Esta incertidumbre debilita los principios de la vida como los cimientos sociales y
produce una triple pérdida de confianza:

- pérdida de confianza en sí mismo (con problemas de la autoestima y su serie de consecuencias),

- la pérdida de confianza en los demás(con recelo y paranoia colectiva)

- y -fìnalmente- la pérdida de la confianza en el futuro (con un sentimiento de decadencia y de ruina).

La pérdida de confianza en el futuro plantea precisamente la cuestión de la ecología humana del lazo social que debe ser pensado a largo plazo y no sobre la presión constante de una emergencia.
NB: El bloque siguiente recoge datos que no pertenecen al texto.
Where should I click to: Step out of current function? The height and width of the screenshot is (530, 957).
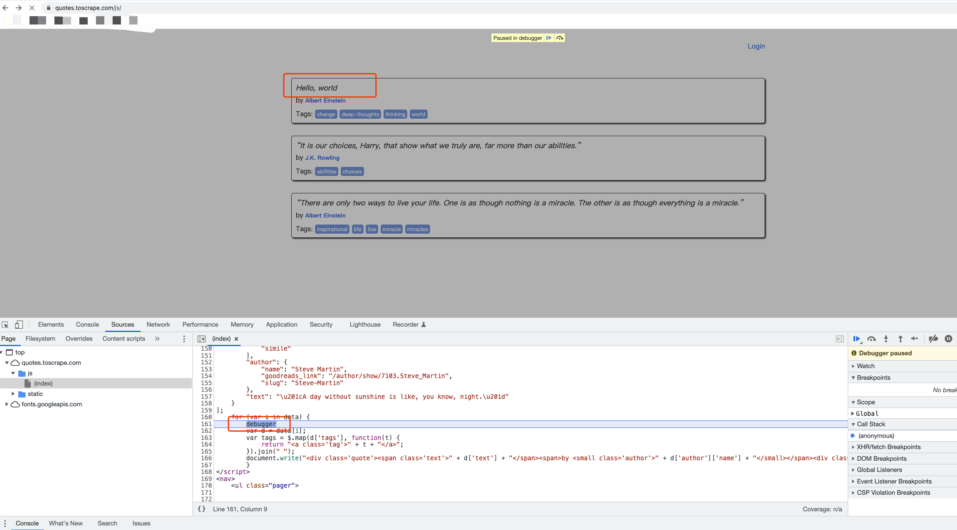coord(900,339)
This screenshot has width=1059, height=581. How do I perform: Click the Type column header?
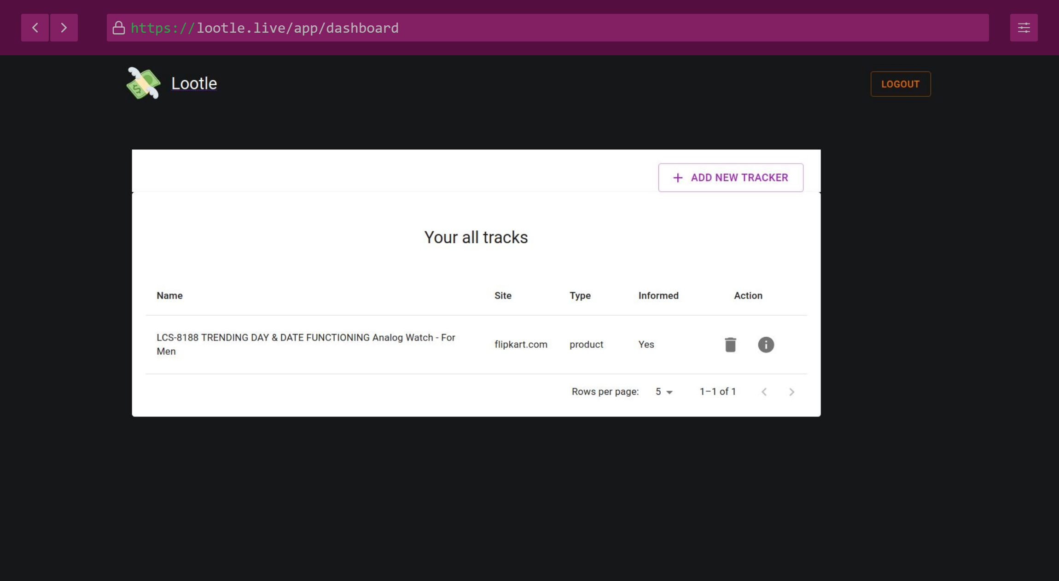(580, 296)
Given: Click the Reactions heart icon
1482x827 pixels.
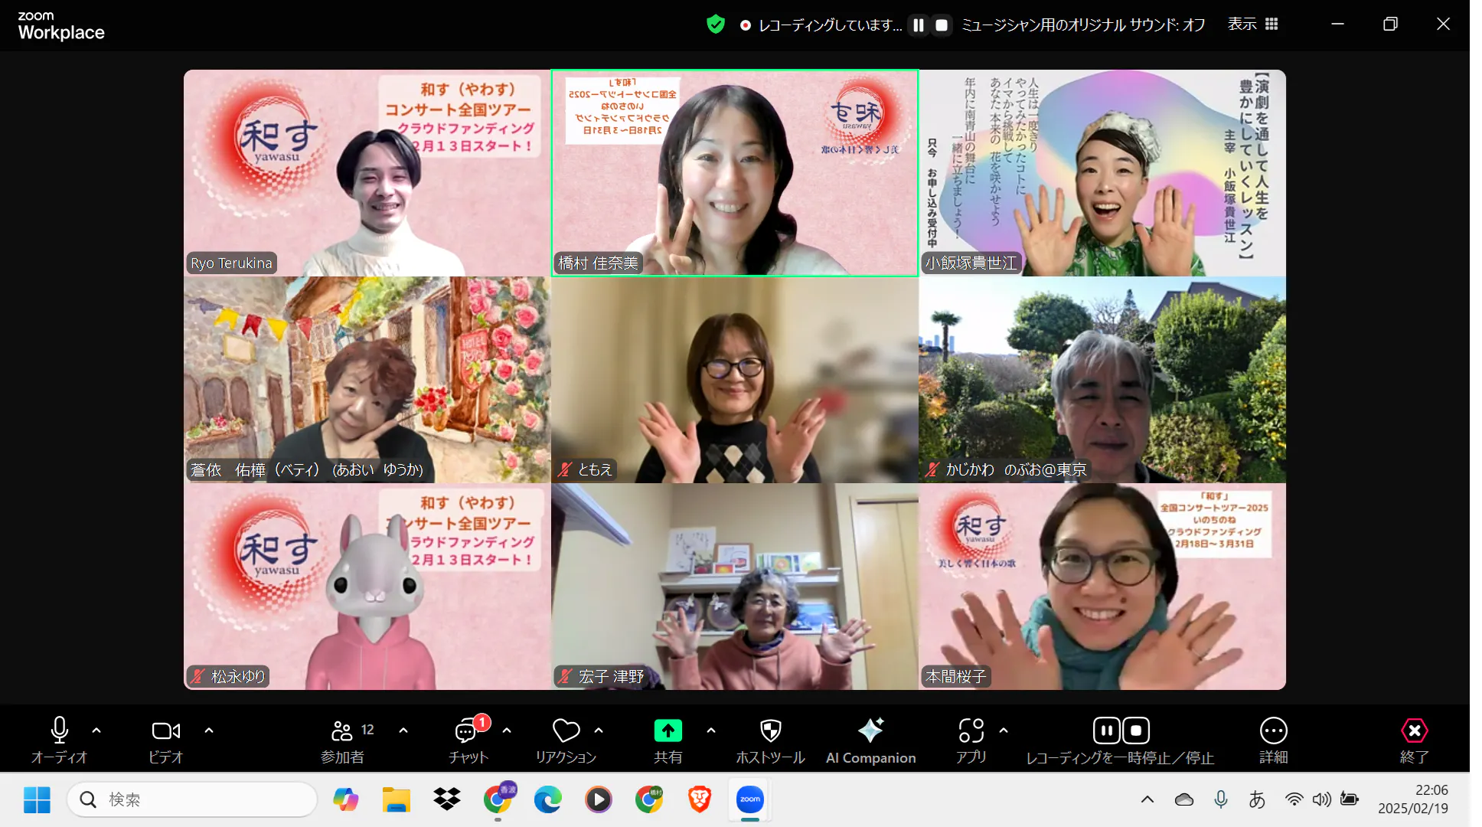Looking at the screenshot, I should (x=566, y=732).
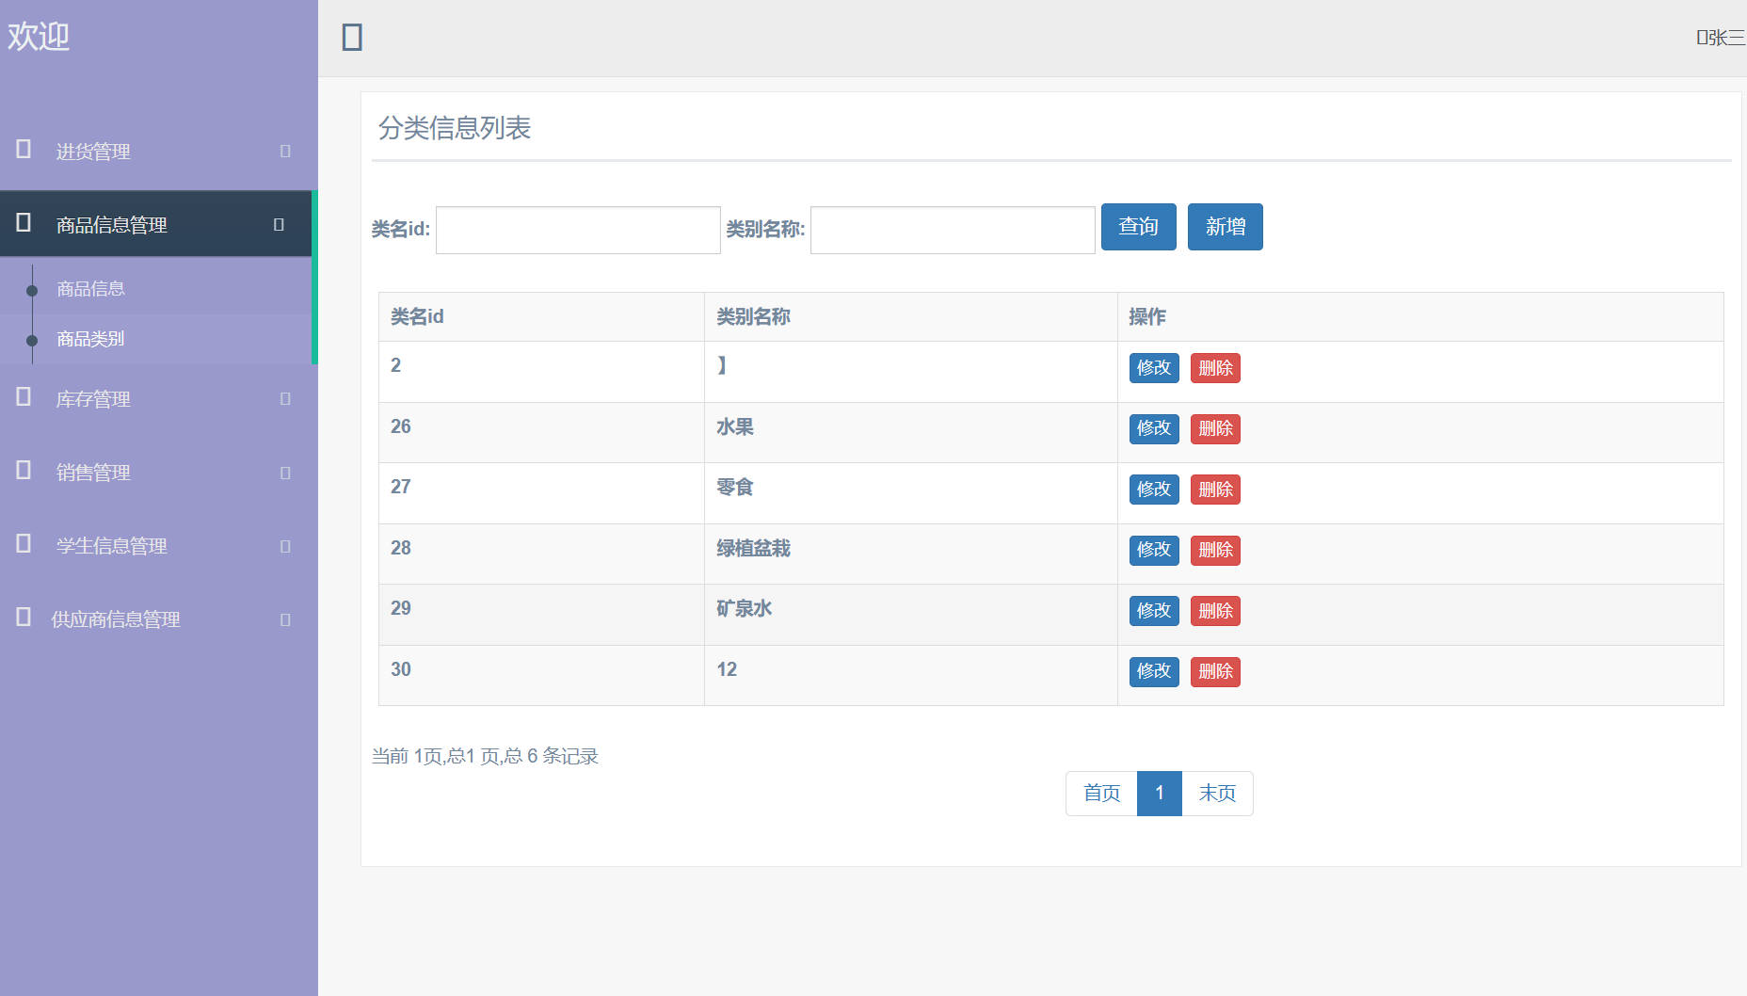Click the top-left hamburger menu icon

point(351,36)
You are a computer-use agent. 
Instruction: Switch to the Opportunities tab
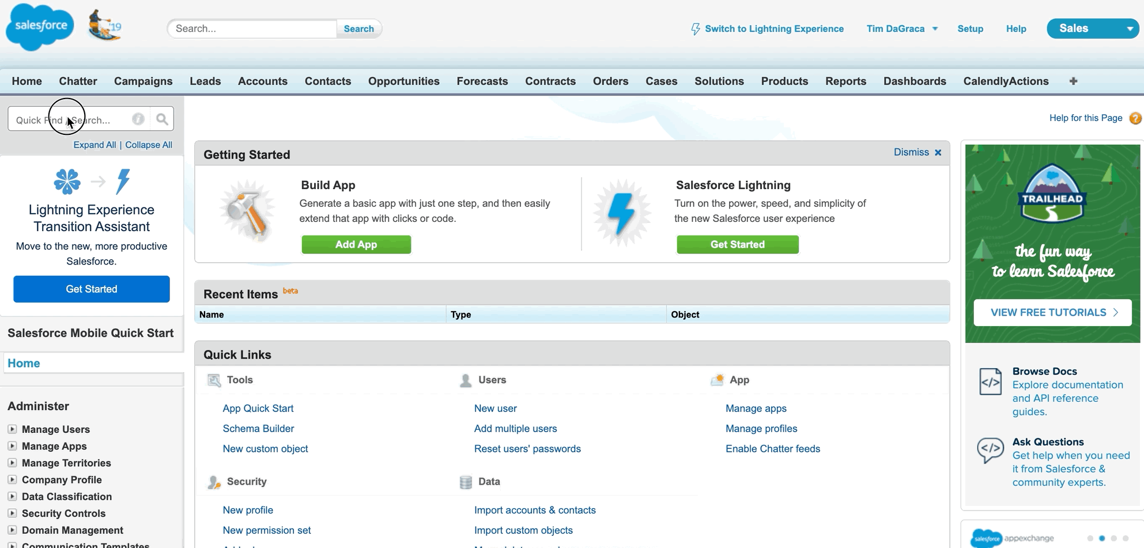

No solo se trata del futuro del mundo sino también del futuro de los que viven en este mundo, con la
preocupación por los seres humanos que necesitan vivir como seres humanos con otros hombres y consigo mismos.

Eso es lo que ocurre en los diferentes ambientes sociales que reconocen el sujeto o que lo excluyen:  la familia, la escuela, el trabajo y la economía, los sistemas de atención y apoyo,
los varios grupos de pertenencia, en la cultura o la política.

Los dos objetivos principales que propuso el congreso fueron:

- Presentar y describir los trastornos psico-sociales tal como aparecen, en
la diversidad de culturas y regiones del mundo, ya que iluminar nuestra mirada es una
manera de facilitar nuestra capacidad para actuar.

- También a partir de esta diversidad, compartir los descubrimientos,
y revelar los términos de apoyo psicosocial sostenidos por la gran diversidad
de actores sanitarios, sociales, políticos y de desarollo; sus acciones tienen
efectos en términos de salud mental. Parece claro que las personas que experimentan malestar psicosocial son algunos de los actores.

El objetivo del Congreso es valorizar las posibilidades para actuar.

"Si tenemos éxito en unir nuestros conocimientos, si podemos listar las varias
soluciones probadas en todo el mundo, habremos contribuido a la aparición del
aspecto de unión del proceso de globalización como un antídoto a su fuerza
de atomización frente a la cual el hombre parece tener sólo tres opciones: el hedonismo
desencantado, el aislamiento o la guerra."

Fuente: Universidad de Lyon, France.